Villasabariego huele a tierra trabajada desde hace generaciones. La cercanía del río Porma se nota en el paisaje y también en cómo se organizan los campos alrededor del pueblo. Entre las calles todavía aparecen casas de adobe y ladrillo, tejados ya curtidos por el tiempo y alguna nave agrícola que sigue cumpliendo su papel. No es un sitio montado para la foto rápida. Más bien da la impresión de estar caminando por un lugar donde cada fachada tiene historia familiar detrás.
Además tiene algo práctico: estás lo bastante cerca de León como para plantarte allí en un rato, pero aquí el ambiente es otro. Ese equilibrio que viene bien cuando quieres pasar unas horas tranquilas sin irte a la montaña ni meterte en una ciudad.
La iglesia y el paisaje de la vega
La iglesia parroquial dedicada a San Pedro suele ser el punto que organiza el centro del pueblo. Construcción sobria, de piedra, sin grandes adornos. En pueblos así, la iglesia no es solo un edificio: durante décadas ha sido el lugar donde se cruzaban las noticias del día, donde se quedaba después de misa o donde se hablaban los asuntos del pueblo.
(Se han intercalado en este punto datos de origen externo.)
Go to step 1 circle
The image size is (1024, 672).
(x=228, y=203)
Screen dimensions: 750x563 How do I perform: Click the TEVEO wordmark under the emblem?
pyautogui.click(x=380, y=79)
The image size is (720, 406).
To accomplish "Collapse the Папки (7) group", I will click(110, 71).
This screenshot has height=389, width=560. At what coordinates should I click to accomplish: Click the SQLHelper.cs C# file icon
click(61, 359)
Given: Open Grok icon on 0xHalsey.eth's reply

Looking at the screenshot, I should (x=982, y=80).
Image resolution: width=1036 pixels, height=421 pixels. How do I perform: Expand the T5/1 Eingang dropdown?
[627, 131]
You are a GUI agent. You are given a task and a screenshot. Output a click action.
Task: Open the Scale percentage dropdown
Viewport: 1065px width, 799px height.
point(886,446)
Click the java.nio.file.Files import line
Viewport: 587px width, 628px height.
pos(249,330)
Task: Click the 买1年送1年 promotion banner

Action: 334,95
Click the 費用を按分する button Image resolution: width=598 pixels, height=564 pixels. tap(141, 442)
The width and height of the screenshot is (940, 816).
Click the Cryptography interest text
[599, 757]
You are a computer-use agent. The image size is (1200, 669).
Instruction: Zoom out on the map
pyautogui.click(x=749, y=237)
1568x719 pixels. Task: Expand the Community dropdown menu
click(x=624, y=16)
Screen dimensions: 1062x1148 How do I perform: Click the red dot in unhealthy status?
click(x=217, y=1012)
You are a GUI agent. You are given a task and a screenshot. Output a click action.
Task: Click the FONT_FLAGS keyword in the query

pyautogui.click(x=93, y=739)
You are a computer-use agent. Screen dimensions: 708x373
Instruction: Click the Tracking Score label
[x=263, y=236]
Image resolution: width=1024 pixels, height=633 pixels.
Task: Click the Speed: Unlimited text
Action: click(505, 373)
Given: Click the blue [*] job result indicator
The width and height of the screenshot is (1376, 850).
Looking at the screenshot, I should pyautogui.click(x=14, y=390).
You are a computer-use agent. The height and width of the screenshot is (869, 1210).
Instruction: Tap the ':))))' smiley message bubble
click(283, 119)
Alrededor manda el paisaje de la vega del Porma. Según la época del año cambia bastante: verde fuerte en primavera, campos dorados en verano y tonos más apagados cuando llega el frío. Si caminas por los caminos agrícolas entiendes rápido de qué vive esta zona: cereal, patatas y legumbres aparecen en muchas parcelas. Y si el día está claro, hacia el norte a veces se dibuja la línea de la cordillera Cantábrica al fondo.
En las casas también se nota esa relación con el campo. Todavía se ven portones grandes para carros, patios con herramientas agrícolas o bodegas excavadas bajo tierra. No todo es antiguo —hay viviendas nuevas mezcladas entre ellas— pero el conjunto sigue contando bastante bien cómo ha sido la vida aquí durante décadas.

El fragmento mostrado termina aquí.